Thu, 29 Mar 2001 19:39:12 +0200

I have now committed two new modules, utils/xmlchargen.py and
xml/utils/characters.py (generated from the former). These represent
common regular expressions: specifically, expressions for the
productions in sections B and 2.3, Names and Tokens. For each of them,
there is a string constant Foo represending a regular expression, and
a compiled regular expression re_Foo.

I've changed xmlproc to use those. As it turns out, this will
slow-down parsing on an example document (the XSLT spec) by 3%,
contrary to my earlier (more optimistic) measurements.

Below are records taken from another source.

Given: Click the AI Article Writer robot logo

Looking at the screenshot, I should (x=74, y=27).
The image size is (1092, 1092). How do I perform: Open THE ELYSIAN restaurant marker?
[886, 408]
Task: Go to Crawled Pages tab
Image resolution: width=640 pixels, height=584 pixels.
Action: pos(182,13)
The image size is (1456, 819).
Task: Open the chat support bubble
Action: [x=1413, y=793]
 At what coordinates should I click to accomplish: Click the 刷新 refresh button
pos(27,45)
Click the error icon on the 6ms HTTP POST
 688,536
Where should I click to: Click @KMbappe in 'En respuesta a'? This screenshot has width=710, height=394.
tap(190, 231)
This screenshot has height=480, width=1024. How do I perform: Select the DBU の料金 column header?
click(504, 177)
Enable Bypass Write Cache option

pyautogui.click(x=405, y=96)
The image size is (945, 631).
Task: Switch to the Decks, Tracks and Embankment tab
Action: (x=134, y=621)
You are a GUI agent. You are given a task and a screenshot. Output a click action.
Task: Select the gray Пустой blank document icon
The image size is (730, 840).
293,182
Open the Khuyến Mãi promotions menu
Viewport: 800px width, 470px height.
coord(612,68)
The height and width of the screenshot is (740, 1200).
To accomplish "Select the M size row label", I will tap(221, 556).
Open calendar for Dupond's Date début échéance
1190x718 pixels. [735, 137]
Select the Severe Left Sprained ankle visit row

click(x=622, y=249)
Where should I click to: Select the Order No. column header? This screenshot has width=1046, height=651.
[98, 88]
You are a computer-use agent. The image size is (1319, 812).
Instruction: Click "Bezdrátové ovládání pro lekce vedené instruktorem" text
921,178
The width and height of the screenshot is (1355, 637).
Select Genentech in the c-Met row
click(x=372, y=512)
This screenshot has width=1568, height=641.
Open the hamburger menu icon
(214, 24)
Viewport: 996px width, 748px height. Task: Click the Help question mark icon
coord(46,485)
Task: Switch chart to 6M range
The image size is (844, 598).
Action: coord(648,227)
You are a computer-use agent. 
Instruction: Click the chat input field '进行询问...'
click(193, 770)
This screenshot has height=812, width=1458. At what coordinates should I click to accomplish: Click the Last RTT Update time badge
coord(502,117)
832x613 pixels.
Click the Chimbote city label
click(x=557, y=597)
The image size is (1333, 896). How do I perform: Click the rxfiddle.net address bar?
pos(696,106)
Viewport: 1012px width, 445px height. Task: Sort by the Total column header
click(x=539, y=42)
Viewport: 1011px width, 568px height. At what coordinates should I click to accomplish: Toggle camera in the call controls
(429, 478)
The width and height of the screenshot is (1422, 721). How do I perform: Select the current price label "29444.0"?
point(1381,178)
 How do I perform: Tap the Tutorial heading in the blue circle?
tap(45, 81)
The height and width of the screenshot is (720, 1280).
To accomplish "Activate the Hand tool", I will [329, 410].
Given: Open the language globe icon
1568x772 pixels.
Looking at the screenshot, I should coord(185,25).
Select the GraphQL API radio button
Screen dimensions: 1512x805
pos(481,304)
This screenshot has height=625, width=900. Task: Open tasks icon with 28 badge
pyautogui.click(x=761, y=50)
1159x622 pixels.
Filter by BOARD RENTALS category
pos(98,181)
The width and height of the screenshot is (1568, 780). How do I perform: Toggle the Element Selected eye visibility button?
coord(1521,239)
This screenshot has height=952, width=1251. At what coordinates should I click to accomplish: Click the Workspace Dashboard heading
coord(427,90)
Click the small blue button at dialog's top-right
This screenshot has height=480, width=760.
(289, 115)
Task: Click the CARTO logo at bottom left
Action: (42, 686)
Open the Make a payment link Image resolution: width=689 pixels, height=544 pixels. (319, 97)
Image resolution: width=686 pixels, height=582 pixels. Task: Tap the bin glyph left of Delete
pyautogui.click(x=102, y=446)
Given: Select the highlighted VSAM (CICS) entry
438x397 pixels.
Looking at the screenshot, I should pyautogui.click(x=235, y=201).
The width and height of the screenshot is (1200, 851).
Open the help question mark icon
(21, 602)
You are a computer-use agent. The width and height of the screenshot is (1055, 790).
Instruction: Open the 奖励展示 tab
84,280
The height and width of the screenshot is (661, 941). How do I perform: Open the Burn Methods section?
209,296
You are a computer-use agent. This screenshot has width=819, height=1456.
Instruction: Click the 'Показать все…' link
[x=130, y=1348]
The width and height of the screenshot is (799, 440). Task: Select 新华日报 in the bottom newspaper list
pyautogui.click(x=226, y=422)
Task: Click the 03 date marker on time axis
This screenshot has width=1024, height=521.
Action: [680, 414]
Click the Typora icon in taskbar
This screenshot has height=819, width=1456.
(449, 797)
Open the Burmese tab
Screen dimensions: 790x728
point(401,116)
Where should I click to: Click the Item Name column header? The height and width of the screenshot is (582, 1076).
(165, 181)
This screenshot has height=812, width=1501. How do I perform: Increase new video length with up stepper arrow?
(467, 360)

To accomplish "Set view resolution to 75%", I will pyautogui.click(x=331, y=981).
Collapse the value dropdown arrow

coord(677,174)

Marc-Andr=E9 suggested to write C code to speed this up. So here is a
revised challenge for any prospective contributor: write a C module
that emulates xml.utils.characters, by providing objects with the same
methods as the compiled regular expressions, but faster matching
algorithms. Alternatively, come up with a patch to sre that performs
faster matching when presented with Unicode character classes - that
would help more Python users than the former approach.

Hint: Please have a look at how expat represents the bitmaps, that
appears to be quite efficient. I'd discourage outright copying of
those tables, though - somebody should verify that they are still
correct for XML 1.0 2nd edition.

Regards,
Martin